Blog

  • What it takes to be rich

    Okay, I don’t usually do this but I started reading this article and got sick to my stomach. I mean, I’ve all but shunned the Marxist leanings of my past, but a huge political and cultural issue that is completely flying below the radar in public and political debate is the economic disparity between the richest in the country and the rest of us.
    Check out this article about Forbes magazine’s richest 400 Americans.
    Especially interesting (sickening) was this sentence:

    The minimum net worth for inclusion in this year’s rankings released Thursday was $1.3 billion, up $300 million from last year.

    Holy shit, at a time when most of us are not getting raises, or anemic ones at best, and more and more homes are going into foreclosure because people can’t afford their mortgages, yep!, indeed the rich are getting richer.
    I know I can’t blame it all on the President or his party, even if I am inclined to do so, but something has to change – with tax policy, corporate culture, most American’s way of thinking…
    Supply-side economics sure as shit doesn’t seem to be working unless you are one of the 400 on the list and their ilk.
    Those people stand out there as a carrot to all of us, making us think that with hard work we can all make it their one day. That’s an illusion.
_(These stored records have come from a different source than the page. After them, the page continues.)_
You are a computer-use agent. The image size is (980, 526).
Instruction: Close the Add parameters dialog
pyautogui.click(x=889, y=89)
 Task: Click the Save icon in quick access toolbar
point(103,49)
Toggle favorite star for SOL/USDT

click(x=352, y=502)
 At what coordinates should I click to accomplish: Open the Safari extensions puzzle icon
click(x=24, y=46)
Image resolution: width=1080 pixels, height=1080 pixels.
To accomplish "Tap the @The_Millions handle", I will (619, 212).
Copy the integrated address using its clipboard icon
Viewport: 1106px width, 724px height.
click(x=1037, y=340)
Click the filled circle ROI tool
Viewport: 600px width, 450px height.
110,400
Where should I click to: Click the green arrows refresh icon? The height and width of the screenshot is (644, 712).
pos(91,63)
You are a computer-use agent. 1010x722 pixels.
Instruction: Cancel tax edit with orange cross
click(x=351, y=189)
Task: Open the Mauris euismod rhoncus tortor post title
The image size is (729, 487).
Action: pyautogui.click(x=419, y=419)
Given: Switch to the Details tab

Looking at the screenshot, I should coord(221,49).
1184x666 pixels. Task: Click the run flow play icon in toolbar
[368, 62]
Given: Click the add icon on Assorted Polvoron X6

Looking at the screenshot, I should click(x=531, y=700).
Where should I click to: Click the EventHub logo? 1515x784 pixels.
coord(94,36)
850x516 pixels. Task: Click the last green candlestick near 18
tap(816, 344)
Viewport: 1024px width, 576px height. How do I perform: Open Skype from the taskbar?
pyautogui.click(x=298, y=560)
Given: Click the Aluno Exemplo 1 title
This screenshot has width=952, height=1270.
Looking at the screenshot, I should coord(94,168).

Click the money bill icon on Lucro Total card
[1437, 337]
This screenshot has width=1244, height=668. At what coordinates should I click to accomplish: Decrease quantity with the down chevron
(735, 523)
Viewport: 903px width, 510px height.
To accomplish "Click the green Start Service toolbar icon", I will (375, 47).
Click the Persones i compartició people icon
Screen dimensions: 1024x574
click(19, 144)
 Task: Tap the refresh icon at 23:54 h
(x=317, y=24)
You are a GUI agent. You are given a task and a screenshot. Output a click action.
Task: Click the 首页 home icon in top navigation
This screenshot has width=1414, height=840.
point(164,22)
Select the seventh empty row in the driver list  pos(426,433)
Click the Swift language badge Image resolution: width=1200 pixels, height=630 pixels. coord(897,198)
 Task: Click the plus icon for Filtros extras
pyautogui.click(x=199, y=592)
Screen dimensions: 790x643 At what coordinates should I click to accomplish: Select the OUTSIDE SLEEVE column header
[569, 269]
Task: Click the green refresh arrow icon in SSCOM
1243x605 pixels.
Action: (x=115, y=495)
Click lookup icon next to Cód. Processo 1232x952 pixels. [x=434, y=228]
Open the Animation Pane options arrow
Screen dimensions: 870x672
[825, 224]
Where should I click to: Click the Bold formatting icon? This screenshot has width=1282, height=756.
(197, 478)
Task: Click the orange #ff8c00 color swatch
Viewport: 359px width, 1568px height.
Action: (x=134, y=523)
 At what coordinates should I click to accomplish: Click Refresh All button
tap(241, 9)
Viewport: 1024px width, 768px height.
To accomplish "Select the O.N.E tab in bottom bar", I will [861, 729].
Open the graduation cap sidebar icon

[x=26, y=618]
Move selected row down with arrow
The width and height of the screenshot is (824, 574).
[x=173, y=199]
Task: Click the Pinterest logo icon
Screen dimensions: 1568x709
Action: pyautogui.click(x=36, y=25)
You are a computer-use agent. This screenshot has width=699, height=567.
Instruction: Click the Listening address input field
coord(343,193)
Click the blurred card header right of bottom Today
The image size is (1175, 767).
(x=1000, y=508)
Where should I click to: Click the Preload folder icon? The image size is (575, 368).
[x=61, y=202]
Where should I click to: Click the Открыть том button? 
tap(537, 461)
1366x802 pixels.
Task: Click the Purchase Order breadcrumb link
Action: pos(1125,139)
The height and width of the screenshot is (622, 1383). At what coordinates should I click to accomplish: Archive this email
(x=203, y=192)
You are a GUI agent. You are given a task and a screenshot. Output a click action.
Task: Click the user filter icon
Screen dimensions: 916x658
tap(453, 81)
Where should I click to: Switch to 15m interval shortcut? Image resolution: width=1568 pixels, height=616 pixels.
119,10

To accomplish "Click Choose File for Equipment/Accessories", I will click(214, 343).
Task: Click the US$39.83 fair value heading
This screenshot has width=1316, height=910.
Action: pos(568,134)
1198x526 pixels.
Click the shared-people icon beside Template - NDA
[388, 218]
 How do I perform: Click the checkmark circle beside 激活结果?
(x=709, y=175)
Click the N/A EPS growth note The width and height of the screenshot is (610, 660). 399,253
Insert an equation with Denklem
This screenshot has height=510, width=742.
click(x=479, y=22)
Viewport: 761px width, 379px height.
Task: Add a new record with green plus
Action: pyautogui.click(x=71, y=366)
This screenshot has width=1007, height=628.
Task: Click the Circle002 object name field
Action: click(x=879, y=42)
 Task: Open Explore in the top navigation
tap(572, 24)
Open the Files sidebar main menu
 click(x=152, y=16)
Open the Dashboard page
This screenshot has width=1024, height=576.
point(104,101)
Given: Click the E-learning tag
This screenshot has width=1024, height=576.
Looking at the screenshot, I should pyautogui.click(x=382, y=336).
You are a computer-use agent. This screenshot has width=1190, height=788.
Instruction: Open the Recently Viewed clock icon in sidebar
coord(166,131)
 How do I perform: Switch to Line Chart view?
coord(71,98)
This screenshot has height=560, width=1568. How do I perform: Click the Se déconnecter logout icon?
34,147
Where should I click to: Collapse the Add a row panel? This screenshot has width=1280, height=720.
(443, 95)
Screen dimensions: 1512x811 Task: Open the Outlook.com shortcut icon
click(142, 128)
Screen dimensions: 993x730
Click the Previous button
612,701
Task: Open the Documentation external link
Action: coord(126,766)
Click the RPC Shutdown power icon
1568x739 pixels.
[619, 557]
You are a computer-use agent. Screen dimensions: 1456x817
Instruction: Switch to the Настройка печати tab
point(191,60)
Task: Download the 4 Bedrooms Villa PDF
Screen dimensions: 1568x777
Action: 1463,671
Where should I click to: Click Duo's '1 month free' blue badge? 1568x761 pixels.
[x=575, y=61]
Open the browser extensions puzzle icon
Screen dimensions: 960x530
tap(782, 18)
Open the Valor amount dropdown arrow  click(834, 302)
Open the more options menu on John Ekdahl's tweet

It helps keep us with our nose to the grindstone thinking that the reward for all of the labor is just around the corner. It’s not coming folks, at least not in the present economic climate. (I guess I have yet to kill the little white-bearded bastard inside of me after all.)
    I am glad I wrote this at work. The two head honchos of the company I work for are on that list of 400.

  • You, you, you, you, you

    The end of it all means me and you and I don’t know. The end of it all is the desire for your breasts. The end of it all began in the living room floor. The beginning carries both our hearts. Maybe I write this to give you something to read. Maybe it is something beyond me and you. Maybe your eyes will look crazy at me and you and your perfect thing will look at me and think you and me are perfect, or not. Maybe I can kiss your belly, once more. Maybe once more, before I die.

  • Summer in the City: 14 August 2007

    You don’t realize when your neighbors are gone. Not in a city like this. You’ve never met them, but one day their car is not parallel parked across the street and you missed the end of the month move-out. Were they really there for a year or had they made different arrangements with the landlord? We all pray to a landlord here.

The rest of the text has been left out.